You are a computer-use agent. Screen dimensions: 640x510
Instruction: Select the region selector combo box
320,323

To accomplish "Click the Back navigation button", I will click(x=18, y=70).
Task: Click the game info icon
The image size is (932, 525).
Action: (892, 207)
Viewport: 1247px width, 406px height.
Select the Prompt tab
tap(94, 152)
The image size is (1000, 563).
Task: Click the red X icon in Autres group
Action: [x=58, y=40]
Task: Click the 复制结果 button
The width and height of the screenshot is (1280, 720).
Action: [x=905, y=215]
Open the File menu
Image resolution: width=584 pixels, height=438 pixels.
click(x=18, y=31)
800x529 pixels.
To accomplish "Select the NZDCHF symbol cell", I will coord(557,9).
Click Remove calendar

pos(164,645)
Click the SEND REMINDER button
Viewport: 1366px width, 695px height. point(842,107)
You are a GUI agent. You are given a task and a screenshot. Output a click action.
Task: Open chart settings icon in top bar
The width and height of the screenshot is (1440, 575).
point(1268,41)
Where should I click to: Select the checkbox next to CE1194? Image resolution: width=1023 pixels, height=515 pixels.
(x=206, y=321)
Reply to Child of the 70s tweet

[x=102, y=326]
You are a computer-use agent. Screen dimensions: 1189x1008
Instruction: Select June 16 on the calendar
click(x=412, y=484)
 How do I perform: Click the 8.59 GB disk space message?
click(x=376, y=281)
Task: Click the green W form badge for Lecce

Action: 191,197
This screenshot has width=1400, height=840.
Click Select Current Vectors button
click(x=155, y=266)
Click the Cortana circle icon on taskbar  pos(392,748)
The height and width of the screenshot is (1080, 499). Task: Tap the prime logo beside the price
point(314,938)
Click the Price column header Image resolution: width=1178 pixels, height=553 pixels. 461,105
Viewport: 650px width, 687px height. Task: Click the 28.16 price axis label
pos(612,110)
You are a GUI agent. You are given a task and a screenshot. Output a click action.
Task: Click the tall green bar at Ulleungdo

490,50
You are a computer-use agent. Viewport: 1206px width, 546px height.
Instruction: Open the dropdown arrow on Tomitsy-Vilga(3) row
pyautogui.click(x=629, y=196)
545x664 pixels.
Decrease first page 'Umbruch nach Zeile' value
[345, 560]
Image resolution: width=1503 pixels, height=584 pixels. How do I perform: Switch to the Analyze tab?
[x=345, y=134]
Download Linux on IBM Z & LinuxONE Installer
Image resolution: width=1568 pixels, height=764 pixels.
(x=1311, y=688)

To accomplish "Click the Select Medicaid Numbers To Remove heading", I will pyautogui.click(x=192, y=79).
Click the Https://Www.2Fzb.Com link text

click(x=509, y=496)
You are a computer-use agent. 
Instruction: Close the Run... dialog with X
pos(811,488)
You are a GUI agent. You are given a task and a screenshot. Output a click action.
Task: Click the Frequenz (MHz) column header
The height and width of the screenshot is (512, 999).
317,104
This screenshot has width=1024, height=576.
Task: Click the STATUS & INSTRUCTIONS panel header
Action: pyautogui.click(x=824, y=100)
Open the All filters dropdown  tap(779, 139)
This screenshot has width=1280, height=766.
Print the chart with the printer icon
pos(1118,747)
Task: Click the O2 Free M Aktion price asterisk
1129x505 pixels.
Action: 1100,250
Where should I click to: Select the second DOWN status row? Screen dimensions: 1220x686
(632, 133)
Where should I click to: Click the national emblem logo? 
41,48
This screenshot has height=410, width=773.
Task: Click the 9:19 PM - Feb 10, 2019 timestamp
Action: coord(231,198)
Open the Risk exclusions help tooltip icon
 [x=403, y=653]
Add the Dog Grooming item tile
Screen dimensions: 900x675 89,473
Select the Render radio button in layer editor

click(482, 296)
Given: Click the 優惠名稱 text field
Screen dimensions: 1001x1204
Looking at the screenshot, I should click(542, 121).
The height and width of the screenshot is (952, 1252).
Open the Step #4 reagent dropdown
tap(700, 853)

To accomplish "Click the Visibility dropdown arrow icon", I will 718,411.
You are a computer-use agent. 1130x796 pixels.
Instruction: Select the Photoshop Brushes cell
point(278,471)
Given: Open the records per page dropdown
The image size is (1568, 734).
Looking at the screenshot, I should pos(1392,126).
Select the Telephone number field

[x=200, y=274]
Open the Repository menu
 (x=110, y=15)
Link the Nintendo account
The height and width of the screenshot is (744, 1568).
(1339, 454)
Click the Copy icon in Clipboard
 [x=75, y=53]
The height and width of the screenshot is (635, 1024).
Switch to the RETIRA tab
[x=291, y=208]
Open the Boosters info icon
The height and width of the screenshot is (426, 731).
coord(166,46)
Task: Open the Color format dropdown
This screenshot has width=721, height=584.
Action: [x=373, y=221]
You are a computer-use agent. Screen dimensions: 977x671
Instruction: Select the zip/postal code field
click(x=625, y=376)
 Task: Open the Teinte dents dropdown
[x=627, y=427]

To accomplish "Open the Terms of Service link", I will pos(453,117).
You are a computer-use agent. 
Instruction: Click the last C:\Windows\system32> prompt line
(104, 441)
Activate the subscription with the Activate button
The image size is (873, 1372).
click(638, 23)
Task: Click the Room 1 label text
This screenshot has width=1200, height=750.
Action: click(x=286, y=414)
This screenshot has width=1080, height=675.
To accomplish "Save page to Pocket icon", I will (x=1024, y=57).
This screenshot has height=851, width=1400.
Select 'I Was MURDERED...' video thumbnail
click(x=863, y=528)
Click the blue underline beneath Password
* * * * * * * * *
§ **Directions**: Filter the lines above so that only those with the string "column" remain, then copy them.

§ **Answer to this exercise**:
Click the Price column header Image resolution: width=1178 pixels, height=553 pixels. 461,105
Task: Click the Frequenz (MHz) column header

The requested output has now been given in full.